Connext will now delay the usage of Windows network interfaces until duplicate address detection completes successfully (i.e., the DadState is IpDadStatePreferred).

[RTI Issue ID CORE-13425]

4.4.2. Ungracefully terminated QNX processes using SHMEM transport prevented startup of new processes due to unclosed POSIX semaphores

If a QNX application using the shared-memory transport was ungracefully shut down, crashed, or otherwise had an abnormal termination while holding a POSIX semaphore used by the transport (for example, while sending data through the shared-memory transport), Connext applications launched after that point on the same domain may have waited forever for that semaphore to be released.

This problem has been resolved. However, the fix makes communication with applications from a previous Connext version impossible when using the shared-memory transport. If you try to use shared memory with old applications, you will see the following error message(s):

incompatible shared memory protocol detected.
Current version 5.0 not compatible with x.y.

OR

incompatible shared memory protocol detected.
Current version x.y not compatible with 5.0.

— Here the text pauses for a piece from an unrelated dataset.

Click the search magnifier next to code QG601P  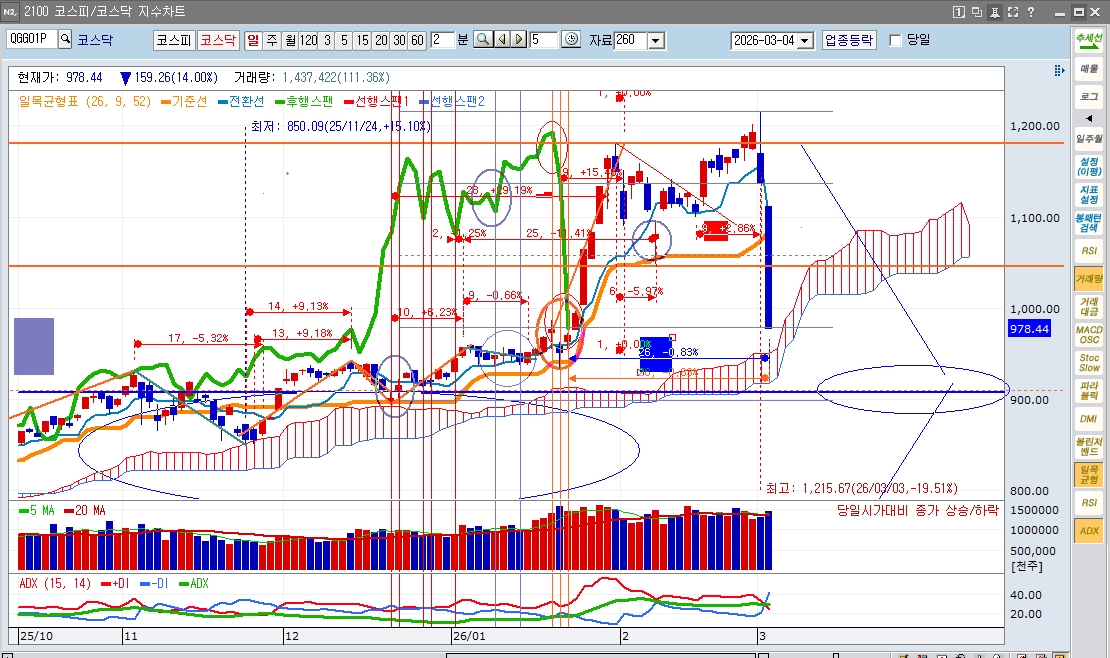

There is no way to be backwards-compatible. You will have to use other transports such as UDPv4.

[RTI Issue ID CORE-9434]

4.4.3. QNX applications using shared-memory transport may have led to thread priority inversion issues

Running QNX applications using the Connext shared-memory transport may have led to thread priority inversion issues.

This problem has been resolved. However, the fix makes communication with applications from a previous Connext version impossible when using the shared-memory transport. If you try to use shared memory with old applications, you will see the following error message(s):

incompatible shared memory protocol detected.
Current version 5.0 not compatible with x.y.

OR

incompatible shared memory protocol detected.
Current version x.y not compatible with 5.0.

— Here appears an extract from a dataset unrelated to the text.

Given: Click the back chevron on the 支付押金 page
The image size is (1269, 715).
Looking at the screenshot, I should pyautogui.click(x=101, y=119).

There is no way to be backwards-compatible. You will have to use other transports such as UDPv4.

[RTI Issue ID CORE-13745]

4.4.4. Stalled communication when using shared-memory transport

On systems with a weak memory architecture, such as Arm®, the shared-memory transport may have been corrupted due to a data race in the concurrent queue where the messages are written into the shared-memory segment. This data race may have occurred until received_message_count_max messages were sent through the transport. The corrupted transport resulted in parsing errors, which filled up the shared-memory segment. For example, you may have seen messages such as the following:

MIGInterpreter_parse:available space 24 < 28
MIGInterpreter_parse:!RTPS
MIGInterpreter_parse:INVALID from 0X1014D5A,0X7E8C7D92
NDDS_Transport_Shmem_send:failed to add data. shmem queue for port 0x1d3e is full (received_message_count_max=2880, receive_buffer_size=100971520). Try to increase queue resource limits.

This problem has been resolved. Now the data race that led to this situation cannot occur.

[RTI Issue ID CORE-13846]

4.4.5. Overflow in default TransportMulticastMappingQosPolicy procedure

This release fixes an integer overflow in a function that maps a multicast IP address to DataReaders. You may now see a different IP address being assigned to a DataReader when the TRANSPORT_MULTICAST_MAPPING QoS policy is set and the default DDS_TransportMulticastMappingFunction_t is used.